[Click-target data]
— begin —

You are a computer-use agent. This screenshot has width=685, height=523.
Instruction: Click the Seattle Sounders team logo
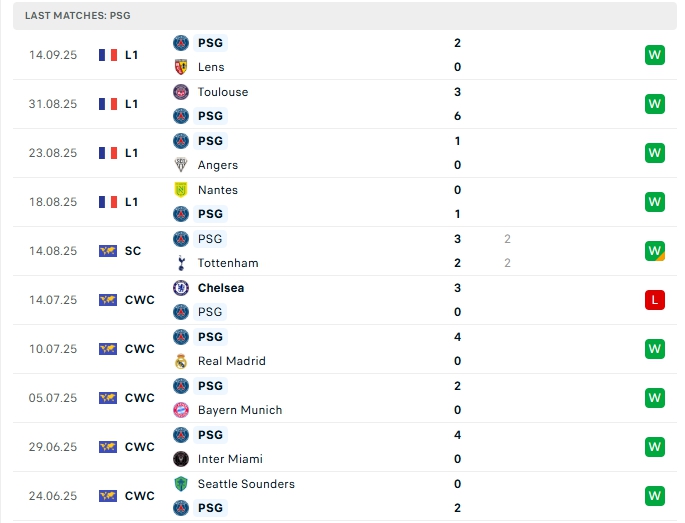click(x=181, y=484)
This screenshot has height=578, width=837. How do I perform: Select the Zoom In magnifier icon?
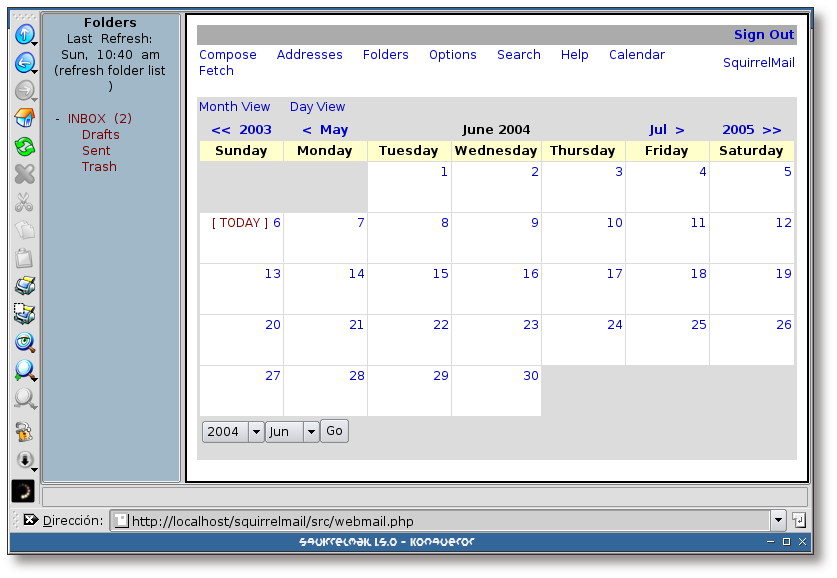[x=25, y=371]
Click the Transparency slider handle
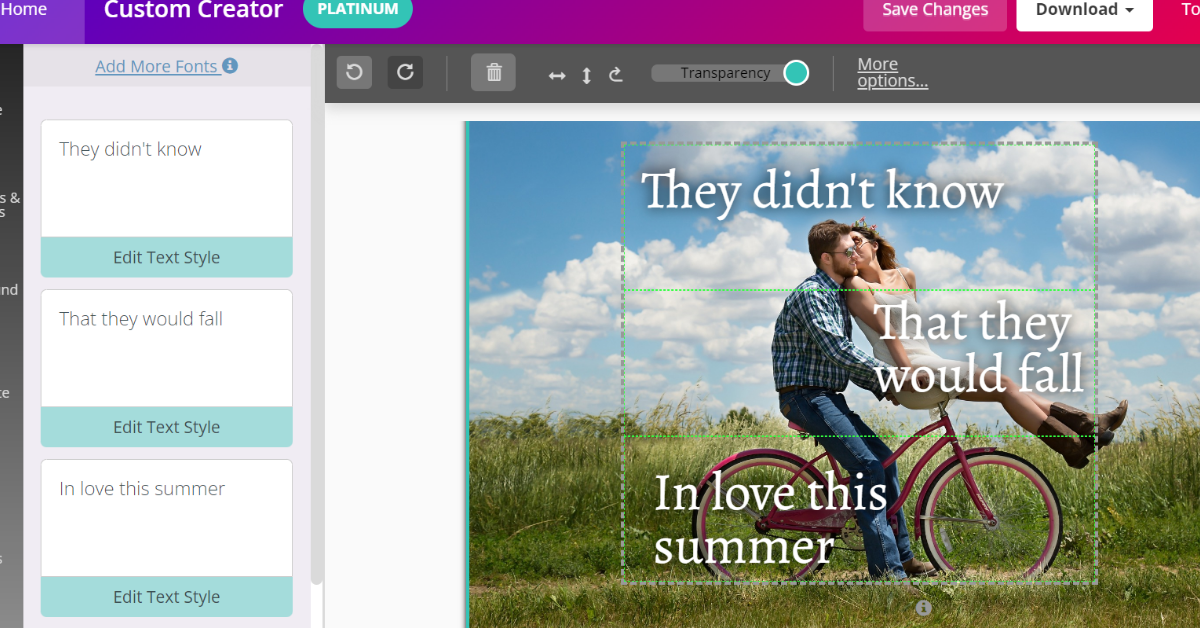Image resolution: width=1200 pixels, height=628 pixels. tap(796, 73)
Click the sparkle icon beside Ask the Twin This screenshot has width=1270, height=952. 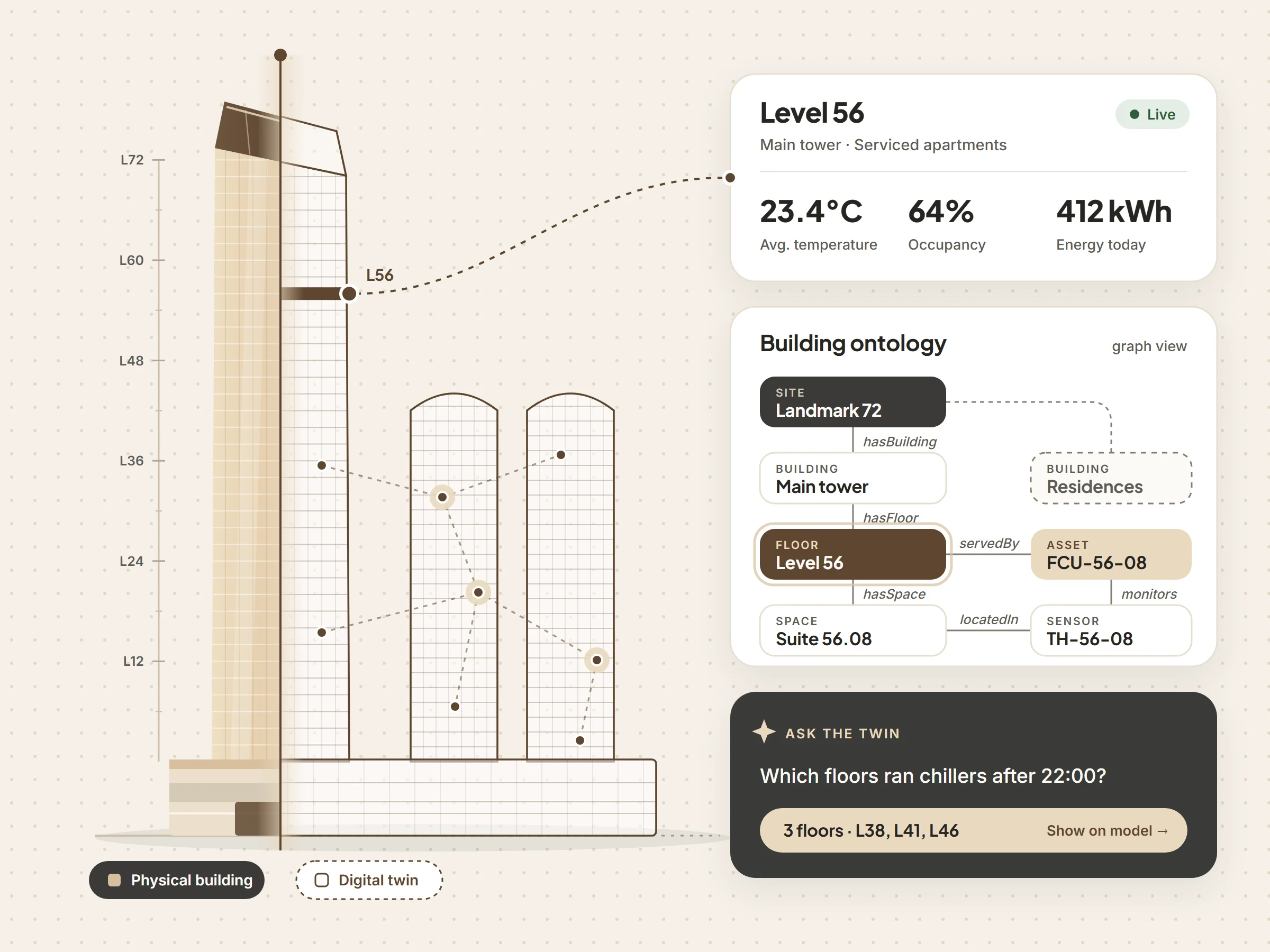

— end —

- _Exercise instructions_
Put the rows above into a numbered list, leaving out any blank lines and omitting the pictures.

- _Final result_
1. You are a computer-use agent. This screenshot has width=685, height=523.
2. Instruction: Click the Seattle Sounders team logo
3. click(x=181, y=484)
4. This screenshot has height=578, width=837. How do I perform: Select the Zoom In magnifier icon?
5. [x=25, y=371]
6. Click the Transparency slider handle
7. Image resolution: width=1200 pixels, height=628 pixels. tap(796, 73)
8. Click the sparkle icon beside Ask the Twin This screenshot has width=1270, height=952. 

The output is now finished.